-- Opening Marker --

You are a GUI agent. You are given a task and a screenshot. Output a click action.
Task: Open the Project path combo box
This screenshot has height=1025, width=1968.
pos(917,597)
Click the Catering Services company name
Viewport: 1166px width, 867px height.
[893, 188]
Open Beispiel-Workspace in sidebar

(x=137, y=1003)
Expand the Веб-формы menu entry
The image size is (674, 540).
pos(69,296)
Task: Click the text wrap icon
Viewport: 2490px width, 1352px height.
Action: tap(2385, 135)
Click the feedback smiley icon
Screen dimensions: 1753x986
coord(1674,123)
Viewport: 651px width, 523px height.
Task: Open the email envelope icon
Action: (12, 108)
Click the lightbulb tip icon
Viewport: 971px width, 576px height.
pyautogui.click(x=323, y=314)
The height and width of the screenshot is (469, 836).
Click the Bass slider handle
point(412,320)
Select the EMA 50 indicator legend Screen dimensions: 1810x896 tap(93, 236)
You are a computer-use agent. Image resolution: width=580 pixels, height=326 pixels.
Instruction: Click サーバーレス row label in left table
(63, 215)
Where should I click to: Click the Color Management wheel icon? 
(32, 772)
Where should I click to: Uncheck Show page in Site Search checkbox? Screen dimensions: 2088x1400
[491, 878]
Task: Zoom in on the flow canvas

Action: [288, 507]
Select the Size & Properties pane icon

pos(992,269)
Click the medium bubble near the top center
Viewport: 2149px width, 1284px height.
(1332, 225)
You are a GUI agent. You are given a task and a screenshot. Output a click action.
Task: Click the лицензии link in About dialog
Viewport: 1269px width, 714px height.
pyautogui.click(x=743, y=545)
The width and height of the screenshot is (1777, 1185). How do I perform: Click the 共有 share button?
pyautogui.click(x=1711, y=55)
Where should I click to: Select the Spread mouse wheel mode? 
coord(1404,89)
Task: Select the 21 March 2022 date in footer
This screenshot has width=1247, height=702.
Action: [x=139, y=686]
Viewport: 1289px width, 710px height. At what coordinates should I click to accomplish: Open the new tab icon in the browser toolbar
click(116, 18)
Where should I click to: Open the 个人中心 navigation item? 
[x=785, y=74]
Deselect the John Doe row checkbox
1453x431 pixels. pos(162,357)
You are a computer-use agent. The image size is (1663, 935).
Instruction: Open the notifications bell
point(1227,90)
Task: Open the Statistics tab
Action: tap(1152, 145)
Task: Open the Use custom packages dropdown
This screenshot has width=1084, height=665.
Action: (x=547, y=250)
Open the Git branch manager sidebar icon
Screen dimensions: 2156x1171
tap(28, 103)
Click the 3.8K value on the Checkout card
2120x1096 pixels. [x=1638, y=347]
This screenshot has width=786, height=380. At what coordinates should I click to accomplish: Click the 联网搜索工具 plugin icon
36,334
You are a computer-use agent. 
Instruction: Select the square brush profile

-- Closing Marker --

## Exercise prompt
Pick out the lines above that hold the string "computer" and show them.

## Task solution
You are a computer-use agent. Image resolution: width=580 pixels, height=326 pixels.
You are a computer-use agent. The image size is (1663, 935).
You are a computer-use agent. 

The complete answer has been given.